■ TEXT SECTION ■
_ _ _

More than 700 hate crimes were reported in Washington in 2018
SEATTLE — Attorney General Bob Ferguson’s Multidisciplinary Hate Crime Advisory Working Group will hold its first meeting today.
The meeting will take place from 9 a.m. to 12 p.m. and is open to the public. The meeting will be held in the AGO’s Seattle location at 800 Fifth Ave. in the Chief Sealth Conference Room on the 20th floor.
The working group was created in the 2019 legislative session with the goal of developing strategies to raise awareness of hate crimes and enhance law enforcement and the public’s responses to hate crimes and incidents. The Attorney General’s Office testified in support of the bill, which Representative Javier Valdez, D-Seattle, sponsored.
“In creating this working group, Washington is demonstrating its commitment to the safety of all its residents, regardless of their gender, national origin or religion,” said Ferguson. “Our Hate Crime Advisory Working Group will be taking a hard look at what kind of hate crimes are happening in Washington and how we can strengthen our response and support victims.”
Washington state law defines a hate, or “bias motivated” crime, as a crime or threat against someone because of their race, color, religion, ancestry, national origin, gender, gender identity or expression, sexual orientation or mental, physical or sensory handicaps.
In 2018, the Washington Association of Sheriffs and Police Chiefs (WASPC), the organization in charge of collecting and reporting on hate crimes, received 765 reports of offenses where the victim was targeted for one of these characteristics.

_ _ _

■ WHAT TO PRODUCE ■
Can you continue the news release above about Washington's hate crime advisory working group, starting right after its final sentence?

■ ENTRIES PROVIDED ■
_ _ _

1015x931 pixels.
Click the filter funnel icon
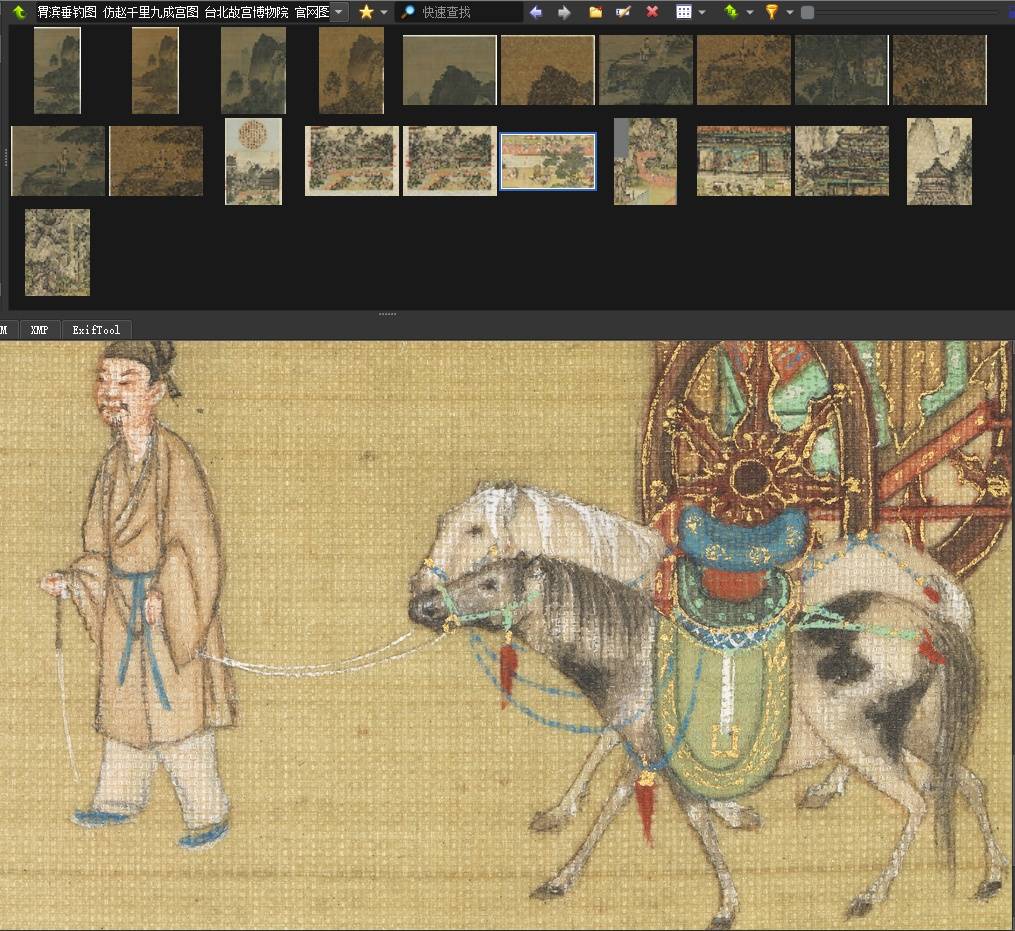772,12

_ _ _

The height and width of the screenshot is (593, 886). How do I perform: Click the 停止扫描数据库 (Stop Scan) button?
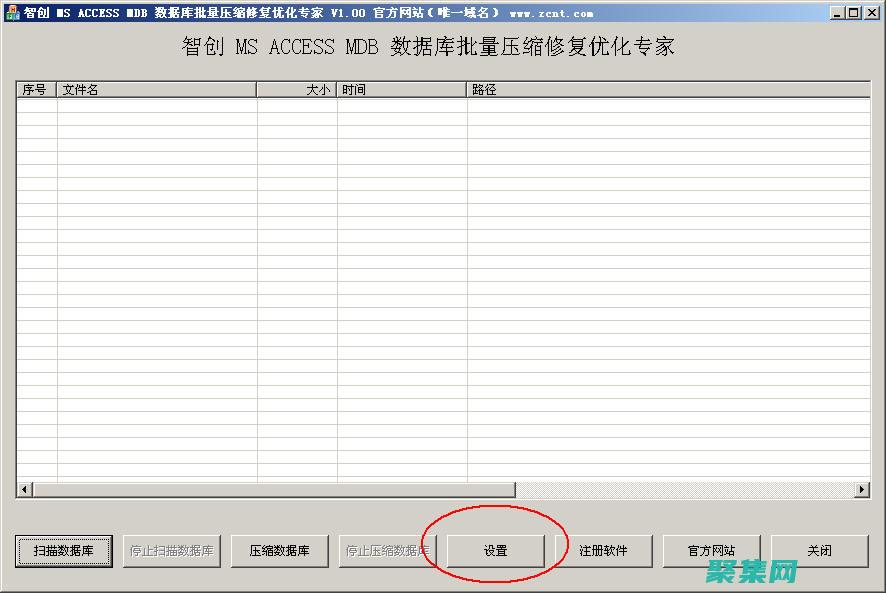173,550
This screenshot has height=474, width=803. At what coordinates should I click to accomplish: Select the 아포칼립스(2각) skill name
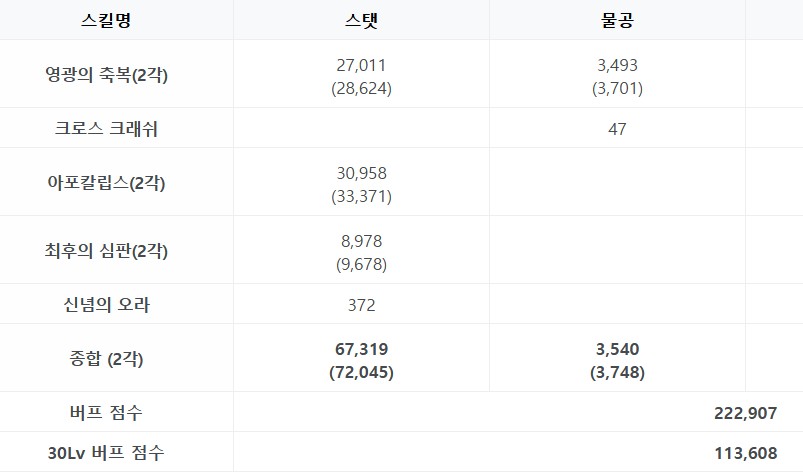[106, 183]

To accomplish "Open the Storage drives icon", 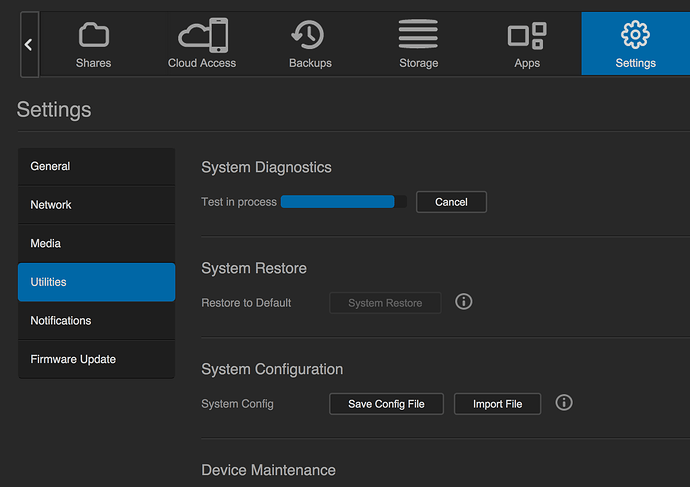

_ _ _

■ OUTPUT BELOW ■
According to a survey conducted by the U.S. Department of Justice’s Bureau of Justice Statistics, more than 200,000 people over the age of 12 were victims of hate incidents each year from 2013 to 2017. The bureau estimates that victims or their families only reported about half of those incidents to law enforcement.
Lack of reporting and incomplete data at the federal level make it difficult for Washington law enforcement agencies to understand the full impact that hate crimes have on their communities.
The working group will research and propose best practices on how Washington can increase reporting and strengthen responses from law enforcement and prosecutors. The group also will research how to best support victims of hate crimes.
The Attorney General’s Office must report the working group's recommendations to the Governor and the Legislature by July 1, 2020.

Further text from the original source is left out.